Akhirnya, Bima berdiri dan berjalan ke jendela, menatap keluar dengan ekspresi kosong. “Aku tidak tahu apa yang terjadi dengan aku, Amara. Aku merasa seperti semuanya berubah, dan aku... aku tidak bisa menghadapinya sendirian.”
Amara merasa seolah dunia runtuh di sekelilingnya. Bima tidak bisa menghadapinya sendirian? Lalu, dia berharap Amara bisa seperti apa? Mereka sudah bertahun-tahun bersama, namun kini Bima mengatakannya dengan begitu lemah.
Dengan langkah terseok, Amara mendekat, berdiri di belakangnya, mencoba untuk mencari pegangan dalam lautan kebingungannya sendiri. “Kamu tidak sendirian, Bima. Aku di sini, kita bisa melaluinya bersama. Tapi kamu harus jujur pada aku, kamu harus memberitahuku apa yang sebenarnya terjadi.”
Bima terdiam sejenak, sebelum akhirnya berbalik, dan menatap Amara dengan tatapan yang sulit dijelaskan. “Aku... aku tidak tahu apakah kita bisa kembali seperti dulu, Amara. Aku ingin kita bisa, tapi aku juga takut.”

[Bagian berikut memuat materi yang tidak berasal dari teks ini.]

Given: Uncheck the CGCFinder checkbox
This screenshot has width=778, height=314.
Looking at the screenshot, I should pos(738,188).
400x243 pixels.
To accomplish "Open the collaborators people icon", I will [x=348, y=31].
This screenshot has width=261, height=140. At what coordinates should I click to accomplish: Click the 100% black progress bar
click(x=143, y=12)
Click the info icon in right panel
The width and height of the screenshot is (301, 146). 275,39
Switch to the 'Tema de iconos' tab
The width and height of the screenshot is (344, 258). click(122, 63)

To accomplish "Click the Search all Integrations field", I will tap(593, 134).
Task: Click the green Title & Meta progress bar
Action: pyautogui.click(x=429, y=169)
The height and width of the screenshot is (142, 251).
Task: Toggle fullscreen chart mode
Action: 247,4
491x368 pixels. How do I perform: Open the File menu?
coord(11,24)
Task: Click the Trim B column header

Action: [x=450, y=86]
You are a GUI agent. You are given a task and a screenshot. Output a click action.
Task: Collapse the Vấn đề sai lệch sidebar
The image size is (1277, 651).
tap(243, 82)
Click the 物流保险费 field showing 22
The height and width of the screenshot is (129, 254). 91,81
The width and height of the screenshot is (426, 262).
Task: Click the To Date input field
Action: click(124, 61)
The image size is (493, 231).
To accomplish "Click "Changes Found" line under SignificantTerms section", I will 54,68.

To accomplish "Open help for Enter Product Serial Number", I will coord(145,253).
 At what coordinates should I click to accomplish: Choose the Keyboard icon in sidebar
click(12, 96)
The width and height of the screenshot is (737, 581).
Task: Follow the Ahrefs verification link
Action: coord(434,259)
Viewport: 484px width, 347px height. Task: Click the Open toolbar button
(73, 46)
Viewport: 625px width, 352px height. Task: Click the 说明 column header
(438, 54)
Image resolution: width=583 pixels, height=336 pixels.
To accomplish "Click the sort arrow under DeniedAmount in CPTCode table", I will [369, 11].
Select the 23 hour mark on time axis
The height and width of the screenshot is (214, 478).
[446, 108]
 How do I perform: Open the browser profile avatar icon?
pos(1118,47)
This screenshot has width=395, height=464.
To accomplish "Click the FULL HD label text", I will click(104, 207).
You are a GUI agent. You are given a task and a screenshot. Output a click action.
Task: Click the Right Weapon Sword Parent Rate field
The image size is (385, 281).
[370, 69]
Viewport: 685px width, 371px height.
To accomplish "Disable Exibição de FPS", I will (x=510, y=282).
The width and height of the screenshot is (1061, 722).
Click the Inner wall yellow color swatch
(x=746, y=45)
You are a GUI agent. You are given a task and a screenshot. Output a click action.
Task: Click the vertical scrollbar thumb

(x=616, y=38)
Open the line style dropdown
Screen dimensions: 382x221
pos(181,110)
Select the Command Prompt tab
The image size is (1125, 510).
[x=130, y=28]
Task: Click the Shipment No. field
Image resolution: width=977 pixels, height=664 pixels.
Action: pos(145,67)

Amara merasa seperti ada lubang besar dalam hatinya, dan sepertinya tidak ada yang bisa mengisinya. Cinta mereka, yang dulu begitu kuat, kini terasa seperti bayangan yang memudar. Dan, dalam hati Amara, ia tahu ada lebih banyak hal yang tidak diungkapkan, hal-hal yang Bima takutkan, dan hal-hal yang belum ia pahami.
Namun, satu hal yang pasti: Amara tidak bisa terus menunggu. Ia harus membuat keputusan.